Petro deplora que Castillo no haya logrado “la movilización del pueblo que lo eligió” y que haya cometido un “suicidio político y democrático”. Lo de “suicidio democrático” revela que los ambiguos reproches de Petro a Castillo son puyas por haber perdido el poder y cortinas de humo para disfrazar a Castillo de mártir.
Hay que saludar el patriotismo de los peruanos y la disciplina del equipo de seguridad que facilitó el arresto del golpista. En lugar de ingresar a la embajada mexicana, Castillo terminó en la Prefectura de Lima. Todo en acción simultánea con el pleno del Congreso que, por 101 votos a favor, 6 en contra y 10 abstenciones, aprobó la vacancia del mandatario y pidió que fuera capturado. Al mismo tiempo, un puñado de ciudadanos cerró una calle para impedir que Castillo llegara eventualmente a la embajada de Cuba.

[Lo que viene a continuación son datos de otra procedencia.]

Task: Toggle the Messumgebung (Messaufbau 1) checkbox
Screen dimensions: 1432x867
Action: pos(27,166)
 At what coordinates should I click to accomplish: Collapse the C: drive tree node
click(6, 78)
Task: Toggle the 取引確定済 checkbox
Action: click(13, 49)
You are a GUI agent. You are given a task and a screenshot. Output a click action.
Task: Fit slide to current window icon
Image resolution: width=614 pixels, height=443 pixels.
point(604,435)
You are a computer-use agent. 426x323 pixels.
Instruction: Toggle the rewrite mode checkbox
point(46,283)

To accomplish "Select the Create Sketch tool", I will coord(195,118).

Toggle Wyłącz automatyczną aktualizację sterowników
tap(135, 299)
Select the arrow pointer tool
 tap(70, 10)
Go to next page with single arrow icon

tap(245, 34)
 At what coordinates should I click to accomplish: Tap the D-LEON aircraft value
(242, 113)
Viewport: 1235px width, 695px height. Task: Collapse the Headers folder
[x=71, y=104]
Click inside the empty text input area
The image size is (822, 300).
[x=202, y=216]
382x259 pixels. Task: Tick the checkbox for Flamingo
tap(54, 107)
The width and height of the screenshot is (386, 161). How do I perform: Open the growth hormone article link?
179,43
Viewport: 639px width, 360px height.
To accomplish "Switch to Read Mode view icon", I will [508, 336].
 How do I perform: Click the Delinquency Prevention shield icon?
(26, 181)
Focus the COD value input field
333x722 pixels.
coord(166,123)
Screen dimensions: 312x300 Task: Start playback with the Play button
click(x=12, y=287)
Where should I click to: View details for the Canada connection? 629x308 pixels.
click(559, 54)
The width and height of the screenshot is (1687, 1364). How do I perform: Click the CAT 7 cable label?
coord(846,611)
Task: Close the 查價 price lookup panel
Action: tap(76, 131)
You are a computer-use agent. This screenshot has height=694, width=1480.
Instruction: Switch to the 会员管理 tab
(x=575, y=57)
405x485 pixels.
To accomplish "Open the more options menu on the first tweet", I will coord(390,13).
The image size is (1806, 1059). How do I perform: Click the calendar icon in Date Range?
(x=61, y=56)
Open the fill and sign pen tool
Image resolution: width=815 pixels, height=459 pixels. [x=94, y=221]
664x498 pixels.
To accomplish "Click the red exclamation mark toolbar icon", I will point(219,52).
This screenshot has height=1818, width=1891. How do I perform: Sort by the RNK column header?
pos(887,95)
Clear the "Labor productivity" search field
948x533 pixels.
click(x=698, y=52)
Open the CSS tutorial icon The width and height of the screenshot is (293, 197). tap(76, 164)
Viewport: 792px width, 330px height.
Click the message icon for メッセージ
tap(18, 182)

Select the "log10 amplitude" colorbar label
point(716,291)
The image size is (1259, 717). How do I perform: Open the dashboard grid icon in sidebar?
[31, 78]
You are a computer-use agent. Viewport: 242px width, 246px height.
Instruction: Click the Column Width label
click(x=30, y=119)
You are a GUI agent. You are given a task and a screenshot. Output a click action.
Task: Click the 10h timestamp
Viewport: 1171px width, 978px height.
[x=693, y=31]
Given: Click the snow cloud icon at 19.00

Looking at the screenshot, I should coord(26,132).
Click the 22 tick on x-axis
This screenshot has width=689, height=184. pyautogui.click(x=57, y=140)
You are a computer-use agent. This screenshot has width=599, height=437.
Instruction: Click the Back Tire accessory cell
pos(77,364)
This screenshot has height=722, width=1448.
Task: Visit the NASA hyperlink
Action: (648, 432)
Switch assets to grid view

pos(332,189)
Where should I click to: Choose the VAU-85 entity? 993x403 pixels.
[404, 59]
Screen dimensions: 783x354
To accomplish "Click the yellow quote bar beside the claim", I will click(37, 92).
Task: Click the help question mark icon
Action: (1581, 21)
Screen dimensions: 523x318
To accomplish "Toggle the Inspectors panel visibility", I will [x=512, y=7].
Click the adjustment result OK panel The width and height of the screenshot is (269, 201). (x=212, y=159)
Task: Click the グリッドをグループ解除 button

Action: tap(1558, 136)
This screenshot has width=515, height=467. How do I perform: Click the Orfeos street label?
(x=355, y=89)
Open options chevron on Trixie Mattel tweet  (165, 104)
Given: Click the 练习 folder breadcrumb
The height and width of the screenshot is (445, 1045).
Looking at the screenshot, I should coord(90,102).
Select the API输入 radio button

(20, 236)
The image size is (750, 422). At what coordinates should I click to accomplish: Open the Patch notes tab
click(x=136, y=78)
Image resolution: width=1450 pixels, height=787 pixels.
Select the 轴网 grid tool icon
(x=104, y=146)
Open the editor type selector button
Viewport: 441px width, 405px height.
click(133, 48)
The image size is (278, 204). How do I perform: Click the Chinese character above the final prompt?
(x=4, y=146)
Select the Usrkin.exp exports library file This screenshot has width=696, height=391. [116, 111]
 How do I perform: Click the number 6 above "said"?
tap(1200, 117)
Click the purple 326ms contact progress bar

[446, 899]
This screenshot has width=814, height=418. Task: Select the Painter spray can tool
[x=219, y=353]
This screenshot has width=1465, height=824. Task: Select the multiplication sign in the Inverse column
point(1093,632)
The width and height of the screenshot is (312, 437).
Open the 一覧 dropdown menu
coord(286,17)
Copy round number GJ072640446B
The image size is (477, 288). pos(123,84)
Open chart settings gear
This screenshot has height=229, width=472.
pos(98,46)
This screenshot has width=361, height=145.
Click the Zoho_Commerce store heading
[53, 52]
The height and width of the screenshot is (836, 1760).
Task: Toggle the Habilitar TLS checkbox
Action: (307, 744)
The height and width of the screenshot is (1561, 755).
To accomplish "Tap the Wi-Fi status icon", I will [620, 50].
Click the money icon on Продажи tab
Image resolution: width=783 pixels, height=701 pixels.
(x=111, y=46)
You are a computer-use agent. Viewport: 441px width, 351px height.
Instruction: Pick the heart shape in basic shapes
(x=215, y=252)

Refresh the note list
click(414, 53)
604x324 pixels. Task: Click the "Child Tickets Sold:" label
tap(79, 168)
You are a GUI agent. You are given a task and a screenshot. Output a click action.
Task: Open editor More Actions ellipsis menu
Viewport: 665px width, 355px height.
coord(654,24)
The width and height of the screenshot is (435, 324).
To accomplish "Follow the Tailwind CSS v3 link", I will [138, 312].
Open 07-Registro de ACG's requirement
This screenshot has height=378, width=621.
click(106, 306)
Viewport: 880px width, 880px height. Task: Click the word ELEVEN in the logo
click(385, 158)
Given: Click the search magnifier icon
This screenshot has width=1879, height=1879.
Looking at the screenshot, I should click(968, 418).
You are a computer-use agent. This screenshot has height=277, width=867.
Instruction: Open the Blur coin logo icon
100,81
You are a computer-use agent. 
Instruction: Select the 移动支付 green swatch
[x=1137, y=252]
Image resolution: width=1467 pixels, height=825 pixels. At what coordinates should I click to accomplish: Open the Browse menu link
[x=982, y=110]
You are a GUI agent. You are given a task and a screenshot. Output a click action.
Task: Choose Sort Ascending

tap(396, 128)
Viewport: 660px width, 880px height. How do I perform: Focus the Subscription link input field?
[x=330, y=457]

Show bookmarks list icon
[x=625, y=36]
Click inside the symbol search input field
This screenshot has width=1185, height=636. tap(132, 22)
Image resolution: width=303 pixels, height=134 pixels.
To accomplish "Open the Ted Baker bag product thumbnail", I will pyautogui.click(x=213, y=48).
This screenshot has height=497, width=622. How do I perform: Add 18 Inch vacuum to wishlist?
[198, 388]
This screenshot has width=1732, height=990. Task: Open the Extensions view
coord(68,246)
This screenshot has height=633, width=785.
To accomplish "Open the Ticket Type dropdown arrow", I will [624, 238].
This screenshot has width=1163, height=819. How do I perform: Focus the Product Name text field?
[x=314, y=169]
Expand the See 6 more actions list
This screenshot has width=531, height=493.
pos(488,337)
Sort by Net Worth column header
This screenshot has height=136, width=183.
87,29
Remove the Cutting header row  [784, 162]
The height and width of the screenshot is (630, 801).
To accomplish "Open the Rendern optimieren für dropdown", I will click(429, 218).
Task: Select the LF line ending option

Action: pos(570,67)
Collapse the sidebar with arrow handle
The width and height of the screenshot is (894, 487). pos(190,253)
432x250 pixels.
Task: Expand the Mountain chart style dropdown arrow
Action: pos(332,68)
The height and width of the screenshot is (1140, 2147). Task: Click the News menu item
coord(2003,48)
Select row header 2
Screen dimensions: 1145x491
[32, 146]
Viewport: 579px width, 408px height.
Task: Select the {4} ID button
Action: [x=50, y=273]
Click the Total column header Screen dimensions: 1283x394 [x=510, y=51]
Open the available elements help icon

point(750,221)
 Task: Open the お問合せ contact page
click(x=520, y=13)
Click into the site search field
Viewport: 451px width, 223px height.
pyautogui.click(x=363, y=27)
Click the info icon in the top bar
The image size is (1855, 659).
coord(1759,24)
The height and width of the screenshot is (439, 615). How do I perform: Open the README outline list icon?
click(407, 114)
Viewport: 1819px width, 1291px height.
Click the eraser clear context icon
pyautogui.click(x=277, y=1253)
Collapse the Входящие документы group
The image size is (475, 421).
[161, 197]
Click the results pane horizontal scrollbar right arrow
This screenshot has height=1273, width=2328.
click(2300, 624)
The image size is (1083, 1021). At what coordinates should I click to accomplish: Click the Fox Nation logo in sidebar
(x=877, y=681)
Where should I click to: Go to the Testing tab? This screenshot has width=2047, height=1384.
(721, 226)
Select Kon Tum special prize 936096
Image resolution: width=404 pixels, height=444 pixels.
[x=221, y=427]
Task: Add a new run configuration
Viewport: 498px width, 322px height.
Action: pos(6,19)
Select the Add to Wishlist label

Lo que cuenta ahora es que la clase política y la ciudadanía peruana saquen la lección correcta: evitar el regreso del mandatario depuesto o su corriente, como sucedió en Venezuela en 2002 y en Bolivia en 2020, y elegir siempre, en todos los niveles, personas capaces y honradas y no ignorantes fanáticos anticapitalistas que prometen cambios maravillosos y ríos de leche y miel y solo producen desastres.